Whirlpool CEO Marc Bitzer is feeling “cautiously optimistic” headed into the second half of the year after a second quarter — and June performance — that he concedes was far better than the team expected.

“June demand was globally stronger then we could have anticipated,” Bitzer told Yahoo Finance in an interview. “First of all, the back end of the year why we are cautiously optimistic it comes from our June, and we see really strong order books for July into August, and we're profitable so that's the optimistic part. The cautious part is the entire COVID scenario and what it means for consumer confidence and unemployment, and what that means for buying behavior, and is government programs start to taper off. And frankly, in particular to the U.S. market, pre-election is usually not the best time for consumer confidence. So put that all together, we are a little bit cautious about the rest of the year, but right now frankly short-term we are optimistic.”

Whirlpool performed far better than Wall Street estimates for the second quarter, which hit after the closing bell on Wednesday.

  • Net Sales: $4 billion versus estimates for $3.62 billion

  • Gross Margin: 15.6% versus estimates for 16.5%

  • Diluted EPS: $2.15 a share versus estimates for 99 cents a share

  • Full Year Sales Guidance: decline of 7% to 12% (previous: organic sales decline of 10% to 15%)

Housing market’s tailwinds

Despite the COVID-19 pandemic hammering the finances of many households, Whirlpool finds itself staring at an interesting tailwind into the second half of the year.

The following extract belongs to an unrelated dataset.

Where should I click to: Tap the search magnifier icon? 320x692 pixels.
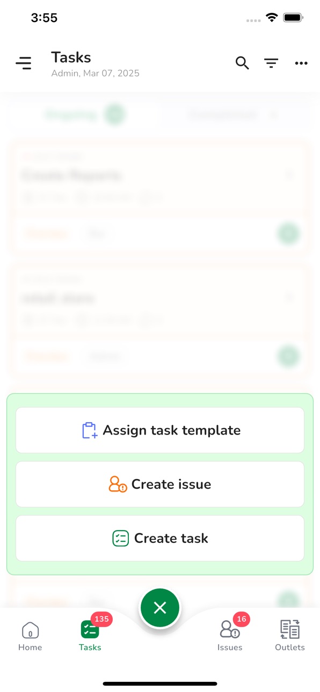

The U.S. housing market, believe it or not.

The average rate on a 30-year fixed rate loan dipped below 3% earlier this month for the first time since records started way back in 1971. That is beginning to fuel a surge in the buying of existing homes among those that are working, which could spur upgrades to kitchen appliances. Existing home sales in June alone spiked 21%, the National Association of Realtors reported on Wednesday. The gain marked the best one-month showing since 1968.

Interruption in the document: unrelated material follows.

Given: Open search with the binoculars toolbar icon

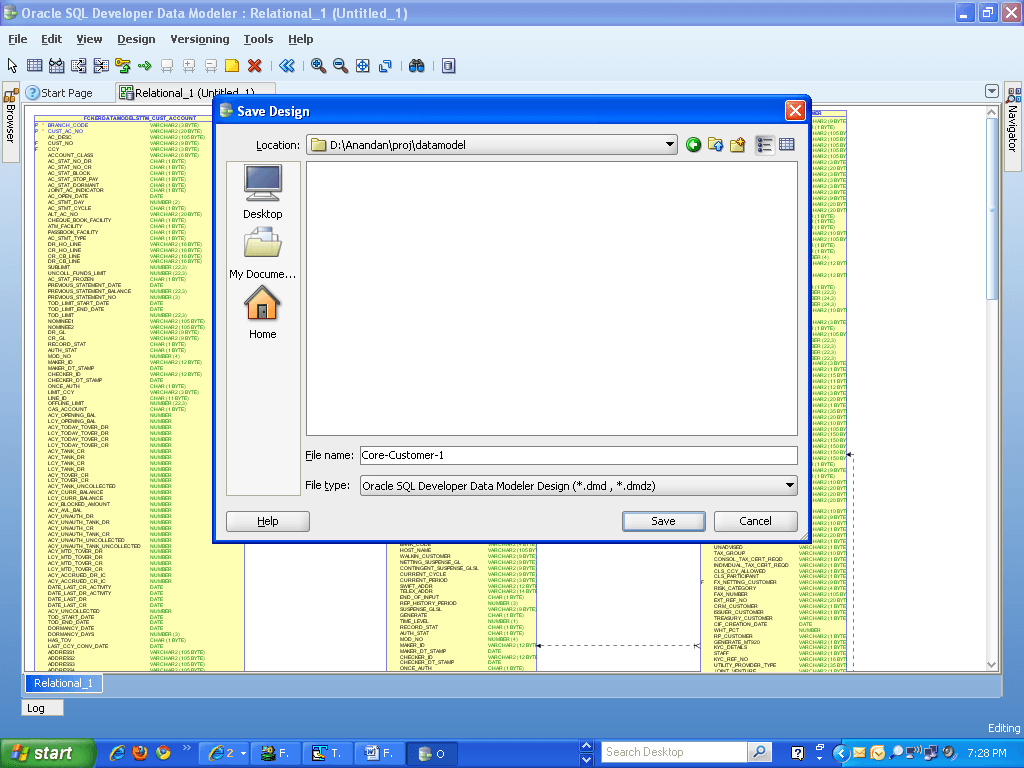Looking at the screenshot, I should pyautogui.click(x=417, y=65).
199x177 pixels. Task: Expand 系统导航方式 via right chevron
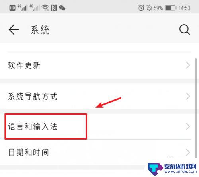coord(188,96)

CHICAGO, IL - OCTOBER 24:  Whirlpool appliances are offered for sale alongside other brands at a Home Depot store on October 24, 2017 in Chicago, Illinois. Sears Holdings announced it is cutting ties with Whirlpool and will no longer sell the company's appliances. Whirlpool brands include Whirlpool, KitchenAid, Maytag, Amana, Jen-Air and others.  (Photo by Scott Olson/Getty Images)
Whirlpool appliances are offered for sale alongside other brands at a Home Depot store. (Photo by Scott Olson/Getty Images)

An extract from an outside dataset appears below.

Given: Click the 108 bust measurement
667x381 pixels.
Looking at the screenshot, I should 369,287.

Low mortgage rates could also cause homebuilders to ramp up the building of new homes to entice buyers, which would also benefit building material players such as Whirlpool. Couple that with record low interest rates from the Federal Reserve encouraging big ticket purchases by consumers on credit, Whirlpool’s outlook may not be as mixed as some investors think (the stock has lagged the S&P 500 by 1% year-to-date, per Yahoo Finance Premium data).

Bitzer thinks the housing market’s tailwinds should support Whirlpool’s business, so too everyone continuing to be at home more during COVID-19.

“At the very outset [of COVID-19], we saw microwaves and all that kind of essential stuff sell really well,” Bitzer explained. “And as people now realize they are going to be spending a lot more time at home going forward, we see people upgrading appliances or buying new appliances.”